The shift in composition of traditional Atlantic salmon diets from low fat diets rich in marine ingredients to today's high fat diets rich in plant ingredients has resulted in increased fat deposition in the fish. These nutritional changes have led to a reduced content of the healthy omega-3 fatty acids (EPA and DHA), as well as Zn levels in the feeds. All these factors increase the risk of unhealthy fat deposition. There is evidence relating an excessive fat deposition in certain body regions with a less robust fish. This might therefore contribute to the 15 to 20% mortalities found in the seawater phase of salmon life cycle. These mortalities represent an extremely important issue to both, fish welfare and the industries’ economy. In salmon, adipose tissue develops within distinct regions in the body called depots. In the present project we will focus on three of the largest depots; visceral (VAT), dermal (dAT), and dorsal subcutaneous (DSAT). In mammals, these different depots are functionally and biologically different from each other and they present different associations with health and disease. For instance, intraabdominal visceral adipose tissue is a major contributor to metabolic inflammatory risk, while subcutaneous adipose tissue may have a protective role. In addition, dermal and subcutaneous adipose tissue play a pivotal role in skin repair and regeneration and thereby have a critical role in response to wound healing. This project will gain insight into the function and physiology of the aforementioned fat depots: VAT, dAT, and DSAT. By using both, in vivo and in vitro approaches, we will be able to study their role in metabolic inflammation, skeletal deformities, and wound healing and how dietary changes can affect these processes.

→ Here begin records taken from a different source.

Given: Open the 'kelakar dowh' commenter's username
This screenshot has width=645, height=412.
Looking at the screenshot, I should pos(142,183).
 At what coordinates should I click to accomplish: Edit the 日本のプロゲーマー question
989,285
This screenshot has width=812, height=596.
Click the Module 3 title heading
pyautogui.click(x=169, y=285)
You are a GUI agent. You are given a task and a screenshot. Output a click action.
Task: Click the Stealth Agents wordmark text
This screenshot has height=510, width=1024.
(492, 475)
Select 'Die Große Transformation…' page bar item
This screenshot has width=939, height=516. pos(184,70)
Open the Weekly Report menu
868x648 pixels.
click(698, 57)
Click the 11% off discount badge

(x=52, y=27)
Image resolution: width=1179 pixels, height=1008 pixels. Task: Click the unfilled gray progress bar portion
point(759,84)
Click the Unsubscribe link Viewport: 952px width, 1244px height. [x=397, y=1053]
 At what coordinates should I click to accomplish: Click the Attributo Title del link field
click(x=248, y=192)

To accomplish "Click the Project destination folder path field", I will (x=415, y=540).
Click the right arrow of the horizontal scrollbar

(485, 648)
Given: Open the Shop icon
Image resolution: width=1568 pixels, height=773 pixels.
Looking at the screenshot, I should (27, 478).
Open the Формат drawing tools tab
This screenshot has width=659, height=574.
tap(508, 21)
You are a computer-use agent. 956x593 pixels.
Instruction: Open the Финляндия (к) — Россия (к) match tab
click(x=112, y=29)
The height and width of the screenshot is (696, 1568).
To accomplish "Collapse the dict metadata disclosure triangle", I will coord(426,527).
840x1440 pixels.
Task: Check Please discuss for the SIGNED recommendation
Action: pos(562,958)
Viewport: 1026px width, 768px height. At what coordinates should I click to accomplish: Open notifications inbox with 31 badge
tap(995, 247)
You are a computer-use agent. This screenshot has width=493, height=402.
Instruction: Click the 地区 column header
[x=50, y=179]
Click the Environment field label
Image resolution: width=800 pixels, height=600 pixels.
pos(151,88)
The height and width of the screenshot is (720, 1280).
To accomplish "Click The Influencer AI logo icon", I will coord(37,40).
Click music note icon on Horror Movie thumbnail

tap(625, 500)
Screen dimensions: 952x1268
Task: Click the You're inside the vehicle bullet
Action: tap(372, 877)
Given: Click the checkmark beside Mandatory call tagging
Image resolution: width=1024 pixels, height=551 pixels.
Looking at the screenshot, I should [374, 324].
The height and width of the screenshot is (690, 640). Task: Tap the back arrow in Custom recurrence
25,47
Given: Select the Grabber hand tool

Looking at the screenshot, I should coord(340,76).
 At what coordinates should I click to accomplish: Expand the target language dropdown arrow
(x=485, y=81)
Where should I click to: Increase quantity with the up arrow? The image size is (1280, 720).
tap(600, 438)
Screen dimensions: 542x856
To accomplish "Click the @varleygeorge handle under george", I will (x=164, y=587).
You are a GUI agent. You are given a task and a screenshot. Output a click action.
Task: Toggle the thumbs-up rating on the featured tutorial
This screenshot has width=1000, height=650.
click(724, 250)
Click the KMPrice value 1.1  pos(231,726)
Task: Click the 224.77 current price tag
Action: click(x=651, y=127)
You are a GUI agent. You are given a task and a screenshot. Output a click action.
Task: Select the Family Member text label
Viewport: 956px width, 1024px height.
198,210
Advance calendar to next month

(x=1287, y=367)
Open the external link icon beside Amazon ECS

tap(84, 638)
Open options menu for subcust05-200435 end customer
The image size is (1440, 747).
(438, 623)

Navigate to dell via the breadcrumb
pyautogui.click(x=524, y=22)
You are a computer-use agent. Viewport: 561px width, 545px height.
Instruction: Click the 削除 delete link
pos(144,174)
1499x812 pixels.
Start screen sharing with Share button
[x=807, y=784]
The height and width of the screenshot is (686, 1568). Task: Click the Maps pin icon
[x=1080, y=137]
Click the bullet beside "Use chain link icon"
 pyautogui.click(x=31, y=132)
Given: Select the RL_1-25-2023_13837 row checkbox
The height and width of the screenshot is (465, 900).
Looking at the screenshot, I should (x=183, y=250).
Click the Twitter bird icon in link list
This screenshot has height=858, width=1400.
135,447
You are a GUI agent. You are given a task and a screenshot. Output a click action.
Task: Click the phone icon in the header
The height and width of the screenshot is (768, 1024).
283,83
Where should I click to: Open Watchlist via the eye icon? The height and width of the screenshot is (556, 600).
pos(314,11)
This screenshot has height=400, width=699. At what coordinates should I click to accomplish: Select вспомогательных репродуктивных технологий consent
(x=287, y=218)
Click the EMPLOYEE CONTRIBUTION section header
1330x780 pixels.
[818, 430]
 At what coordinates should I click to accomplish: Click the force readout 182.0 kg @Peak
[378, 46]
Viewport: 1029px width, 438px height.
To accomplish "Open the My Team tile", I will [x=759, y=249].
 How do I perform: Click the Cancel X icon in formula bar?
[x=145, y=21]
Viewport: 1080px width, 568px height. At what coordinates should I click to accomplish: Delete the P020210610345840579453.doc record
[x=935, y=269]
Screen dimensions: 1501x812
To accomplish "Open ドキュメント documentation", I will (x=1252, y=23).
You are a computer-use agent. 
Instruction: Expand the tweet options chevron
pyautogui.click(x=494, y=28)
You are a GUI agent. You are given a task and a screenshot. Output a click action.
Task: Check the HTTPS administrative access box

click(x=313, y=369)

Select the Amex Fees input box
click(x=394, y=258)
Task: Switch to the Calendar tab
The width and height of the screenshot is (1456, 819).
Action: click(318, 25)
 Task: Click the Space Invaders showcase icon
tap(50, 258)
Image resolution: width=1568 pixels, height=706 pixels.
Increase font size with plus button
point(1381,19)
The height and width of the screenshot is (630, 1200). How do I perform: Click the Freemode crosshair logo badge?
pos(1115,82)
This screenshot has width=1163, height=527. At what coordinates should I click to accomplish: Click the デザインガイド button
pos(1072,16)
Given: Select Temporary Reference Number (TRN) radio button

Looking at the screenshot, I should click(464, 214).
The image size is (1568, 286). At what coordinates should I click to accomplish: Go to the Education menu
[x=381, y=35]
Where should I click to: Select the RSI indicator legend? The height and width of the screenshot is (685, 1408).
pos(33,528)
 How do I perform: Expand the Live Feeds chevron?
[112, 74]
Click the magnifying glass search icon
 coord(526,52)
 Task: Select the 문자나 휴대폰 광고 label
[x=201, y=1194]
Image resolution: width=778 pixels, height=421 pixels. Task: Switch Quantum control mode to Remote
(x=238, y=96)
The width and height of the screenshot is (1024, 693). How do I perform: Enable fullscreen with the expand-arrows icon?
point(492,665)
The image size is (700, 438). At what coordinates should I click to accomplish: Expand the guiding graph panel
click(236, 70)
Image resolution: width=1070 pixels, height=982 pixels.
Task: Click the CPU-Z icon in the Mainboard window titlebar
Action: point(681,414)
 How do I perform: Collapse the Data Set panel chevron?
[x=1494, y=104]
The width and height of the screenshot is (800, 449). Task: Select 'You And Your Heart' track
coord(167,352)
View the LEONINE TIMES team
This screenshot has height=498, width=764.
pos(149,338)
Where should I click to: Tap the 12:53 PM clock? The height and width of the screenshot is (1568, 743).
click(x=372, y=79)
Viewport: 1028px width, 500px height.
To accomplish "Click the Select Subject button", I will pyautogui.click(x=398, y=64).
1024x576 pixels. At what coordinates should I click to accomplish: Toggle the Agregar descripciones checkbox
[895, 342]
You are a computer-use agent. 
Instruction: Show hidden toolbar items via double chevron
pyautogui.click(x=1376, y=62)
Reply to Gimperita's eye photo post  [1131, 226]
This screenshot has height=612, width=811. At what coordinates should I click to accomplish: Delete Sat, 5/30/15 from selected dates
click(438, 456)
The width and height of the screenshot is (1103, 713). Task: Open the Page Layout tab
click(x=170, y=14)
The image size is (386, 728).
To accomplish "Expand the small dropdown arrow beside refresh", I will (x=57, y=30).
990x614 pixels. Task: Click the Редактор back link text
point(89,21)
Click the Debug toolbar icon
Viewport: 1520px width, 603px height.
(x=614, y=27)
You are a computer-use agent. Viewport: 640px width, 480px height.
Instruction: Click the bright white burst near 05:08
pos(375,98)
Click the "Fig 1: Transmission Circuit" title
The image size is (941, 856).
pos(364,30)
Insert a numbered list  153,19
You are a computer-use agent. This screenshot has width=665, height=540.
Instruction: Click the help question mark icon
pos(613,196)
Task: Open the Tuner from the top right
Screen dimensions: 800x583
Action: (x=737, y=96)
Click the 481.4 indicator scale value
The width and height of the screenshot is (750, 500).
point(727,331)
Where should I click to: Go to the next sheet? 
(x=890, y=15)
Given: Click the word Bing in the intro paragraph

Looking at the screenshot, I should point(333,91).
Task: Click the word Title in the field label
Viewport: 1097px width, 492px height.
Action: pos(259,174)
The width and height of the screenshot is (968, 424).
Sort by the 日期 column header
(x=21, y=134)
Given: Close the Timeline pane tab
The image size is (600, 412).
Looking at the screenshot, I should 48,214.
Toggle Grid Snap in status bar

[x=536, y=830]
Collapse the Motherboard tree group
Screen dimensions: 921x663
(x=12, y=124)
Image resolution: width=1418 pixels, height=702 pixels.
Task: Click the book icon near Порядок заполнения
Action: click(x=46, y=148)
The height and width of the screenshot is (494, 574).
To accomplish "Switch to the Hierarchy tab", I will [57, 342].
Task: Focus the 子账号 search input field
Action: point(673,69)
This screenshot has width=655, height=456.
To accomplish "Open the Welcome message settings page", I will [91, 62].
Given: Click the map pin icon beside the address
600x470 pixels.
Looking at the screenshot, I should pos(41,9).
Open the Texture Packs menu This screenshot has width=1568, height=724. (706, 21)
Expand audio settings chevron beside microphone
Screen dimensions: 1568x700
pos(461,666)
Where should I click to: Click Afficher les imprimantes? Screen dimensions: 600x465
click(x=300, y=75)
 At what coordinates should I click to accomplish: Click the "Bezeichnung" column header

Fish mortality is a major challenge for the Aquaculture industry, with an annual 14.8 % mortality rate in 2020. Important causes include fatality related to mechanical handling, such as delousing (sea-lice also often cause skin wounds), infections, as well as non-transmittable diseases. Related to the latter, adult fish may develop excess fat deposition in different fat depots which are risk factors for development of low-grade metabolic inflammation and skeletal deformities. The level of fat, plant protein, and plant oil has increased in the diet of farmed salmon and the healthy omega-3 fatty acids eicosapentaenoic acid (EPA) and docosahexaenoic acid (DHA) and Zink has decreased. All these factors increase the risk of unhealthy lipid deposition in fat depots. Adipose tissue depots are complex organs, comprised of several different cell types, including mature adipocytes, preadipocytes, fibroblasts, immune cells, and adipose stem cells. Based on the anatomical distribution, adipose tissue can be classified in different types. In HealthyFat, we aim to decipher important novel mechanisms of three important fat depots, dorsal subcutaneous adipose tissue (DSAT), visceral adipose tissue (VAT), and dermal adipose tissue (dAT) and their role in metabolic inflammation, skeletal deformities, and wound healing capacity which are major contributors to A. salmon health and disease. HealthyFat will provide knowledge about different adipose tissue depot development, their heterogeneous composition and distribution, and their main metabolic pathways. The potential effects of cetoleic acid, EPA, DPA, DHA, and Zinc on the modulation of these functions will be assessed. Understanding the relationship between the different adipose depots and how changes in diet composition affect skin strength, wound healing capacity, bone tissue repair, and metabolic inflammation are important information for the aquaculture to secure fish production while mantaining fish health and welfare.